◆ PROBLEMS TO SOLVE ◆
1. In the cake pillars piece below, where did the wedding ceremony of Ann and David take place?
2. Turn the paragraph of the cake pillars piece that begins "It’s a small box" into a bulleted list, keeping its main facts.
3. Write the next part of the cake pillars piece below, picking up after its final paragraph.

◆ TEXT SEGMENT ◆
----------
And so back to this last bowl. It’s a rather hideous shade of green, scratched and stained on the bottom. When I look carefully, I see it is cracked two thirds of the way around the base. It is fit now to hold nothing but memories. It does that rather well.

Cake Pillars

Elizabeth was clearing out the cupboards in the dining room so we could move the furniture to make space for the carpet fitters. She showed me this box, “I don’t think we need to keep this…?” But there are some things you don’t really need or want to keep but just can’t throw away.

It’s a small box, with a footprint about the size of a postcard, carefully covered with paper which I know my mother must have chosen it intentionally – a silk-screen print based on brass rubbings of knights in armour, produced in the 1960s by my sister Ann and her then husband David as part of their designer business. The paper has got a bit damp in places and the ink has smudged. Written along one long side in capitals, unmistakably in my mother’s hand is CAKE PILLARS. Inside, wrapped in greaseproof paper, are seven plaster cake pillars, mimicking the classical Corinthian style. (Why seven? You need eight for a three-tier cake. What happened to the eighth?)

Cake Pillars

Ann and David married in 1960 with the full panoply of a white wedding. The ceremony took place at Balham Congregational Church, decked out in flowers by my mother. One might think of this as a display, even a kind of potlatch, for my parents’ longstanding friends and acquaintances in the Church regulars. The reception was at our home on Wandsworth Common – luckily it was a fine day so the guests could mingle in the garden. All this was tremendously exciting for me, although I suspect Ann went along with it to keep my parents happy, and because in those days there didn’t seem to be any obvious alternatives other than a rather dull registry office ceremony. My mother, as I remember, did all the catering, including making the cake: a three-tiered construction of rich fruit cake covered in glistening white icing. This was a major performance piece, she must have found it all quite nerve-wracking, as we were to learn in our own way.

Many years later, my wife Elizabeth was asked to make a cake for our niece Anna’s wedding. It was not to be the traditional fruit cake but Devil’s food cake – an over-rich chocolate sponge, far less firm in texture. When it came to assembling the three tiers, the whole assembly tipped sideways and threatened to tumble. It wouldn’t stay stable until I slide wood dowels into the lower layers, like building piles to support top layers.

Anna's Wedding Cake

So what do I do with seven cake pillars in an old cardboard box covered by paper my sister designed long ago? I can’t possibly throw them away, now they have come to life and evoked so many old memories. In particular they carry the ambivalence at the core of my family life: the injunction to work together to keep up appearances that seem rather ridiculous sixty years later.
----------
◆ PROVIDED DATA ◆

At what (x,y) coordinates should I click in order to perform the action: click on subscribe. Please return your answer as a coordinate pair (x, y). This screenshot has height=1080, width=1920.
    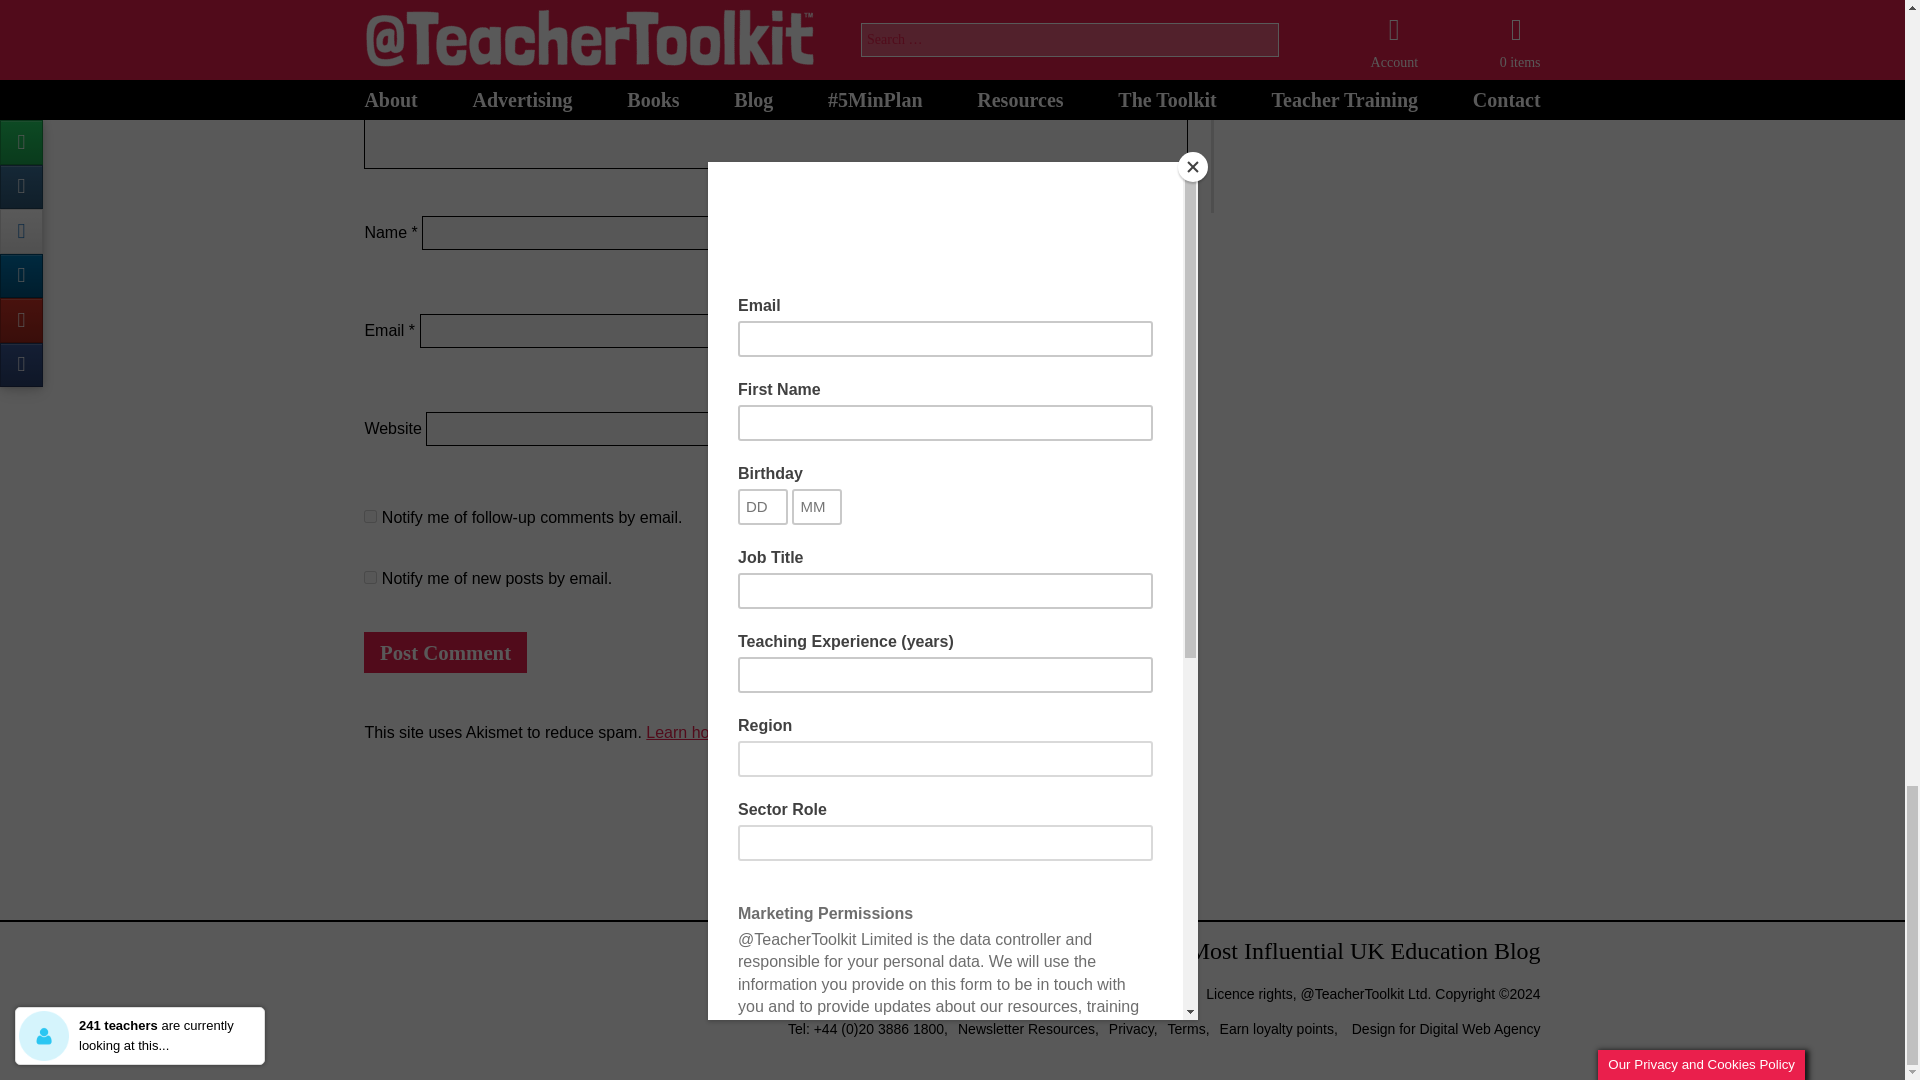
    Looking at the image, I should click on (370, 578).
----------
◆ RESPONSES ◆
1. Balham Congregational Church.

2.
- The box is small, with a footprint about the size of a postcard.
- The writer's mother deliberately covered it with paper that was a silk-screen print based on brass rubbings of knights in armor. Ann and her then husband David produced the print in the 1960s for their design business.
- The paper has become damp in places, and the ink has smudged.
- "CAKE PILLARS" is written in capitals along one long side, clearly in the mother's handwriting.
- Inside, wrapped in greaseproof paper, are seven plaster cake pillars in imitation of the classical Corinthian style.
- A three-tier cake needs eight pillars, which leaves the writer asking what became of the eighth.

3.
Flying Jacket

My Father served in World War II in the Royal Air Force as a photographic specialist managing the developing and print process of intelligence photographs. He explained to me that when the British Army was set to cross the Rhine, each platoon sergeant had a full plate print of the section of the river they were to cross. In 1944 this was the height of technological achievement. He came back from the War with this flying jacket, as worn by bomber crews, and a pair of long German scissors. Neither were his, but things he exchanged with his friends. He wore the flying jacket on a very few occasions when it was very cold. But it is only suitable for sitting still in a freezing cold bomber: as soon as the wearer does any exercise, they work up a terrible sweat. The jacket now hangs with our everyday coats along with my teenage leather jacket. I have no use for it, I don’t really want it, but I won’t part with it.

Farmhouse Slatback Chairs

Driving through Barnard Castle in North Yorkshire as a young couple, just married and moved into our first house, we spotted a chair that caught our fancy outside a second-hand furniture shop and made a U-turn to stop outside. We had no furniture to speak of, eating our first supper perched on Habitat stools at the card table left behind by the previous occupants: it collapsed onto our knees as we speared our sausages. The chair was priced at twelve shillings and six pence, so we loaded it into the dicky seat of our Triumph Roadster and drove home. The other chair was given to us by Elizabeth’s mother years later, and again we strapped it onto our car – this time a yellow Renault 6 – for the drive home.

Just So Stories

Just So Stories

This book doesn’t really belong in this narrative. It doesn’t belong to me and it is not in this house. But it wants to be included, as Pooh Bear might have said, and carries a story. So here it is, a copy of Rudyard Kipling’s Just So Stories, inscribed in my father’s handwriting to Ann, 1941, for her sixth birthday. 

My Father loved reading these stories, and we loved hearing them. He read with great drama, putting on appropriate voices for the different animal characters. When the bi-coloured python rocksnake eventually managed to pull the Elephant’s Child out of the grip of the crocodile, with a “plop which you could hear up and down the Limpopo River”, he would put his finger inside his cheek and pull it out to make the popping noise. Quite a performance from my undemonstrative father! I imagine that his father read it to him, with the same unaccustomed drama.

I found the book in his bookcase when he died – one of very few that he kept. I was tempted not to mention it, but of course had to ask Ann if she wanted it, to which she replied, “Of course I do! It’s mine!” which says something of the emotional charge it carries.

When Ann died, this was one of two items mentioned in her will, with the wish that it be passed to our cousin Timothy in America. I believe it is on its way. When he opens it, he will see his uncle’s marking of the various stories for reading out loud, in particular the shortening of the rather long story of The Elephant’s Child.

Just So dedication

Family Books

Family Books

The Reason family has had a good share of authors, following in the footsteps of my grandfather Rev Will Reason who wrote serious books on social and religious issues including The Social Problem for Christian CitizensHomes and Housing, and Drink and the Community. He also wrote books for children, including What Jesus Said and The Knight and the Dragon. His brother-in-law, Percy Alden, Liberal Party MP and social campaigner, also wrote on social reform, including The Unemployed – A Social Question and The Unemployable and Democratic England.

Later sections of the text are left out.